Parsers
Python Implementation
Refer to the API documentation for the Parser interface and the API documentation for the SpacyParser implementation for more information.
Parsers turn texts from strings into morphosyntactic information. They perform tokenization, lemmatization, dependency parsing, part-of-speech tagging, and sentencization. Effectively, they translate the flat string of a text into a set of hierarchical objects that can be used to interpret how the text is structured.
Python Implementation
Refer to the API documentation for the relevant protocols for more information.
Parsing is a necessary first step in identifying language barriers because the parser "translates" the input text into the kind of information that the Analyzer will operate on to perform its analysis.

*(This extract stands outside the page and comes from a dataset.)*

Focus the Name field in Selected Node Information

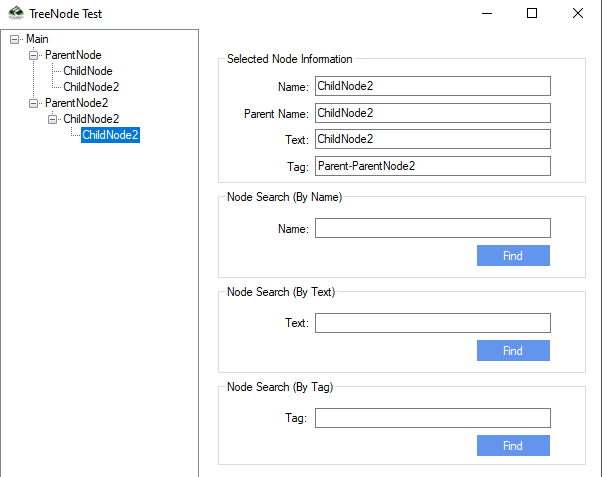click(x=432, y=87)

Automated parsing is incredibly complex, and the output is sometimes just right-ish. We decided against building our parser from scratch because that is a problem domain much larger than the one we are operating in. Luckily, the team over at explosion AI has built a comprehensive library for this purpose that (a) suits our purpose and (b) comes with a lot of models that provide support for a variety of languages. That is why we have built our concrete Parser implementation on top of spaCy. However, we have provided implementation-agnostic interfaces so that it is easy to build an alternative implementation; parsing and barrier analysis are separate problem domains and we want to be able to develop and ship domain-specific solutions without having to deal with unfortunate dependencies.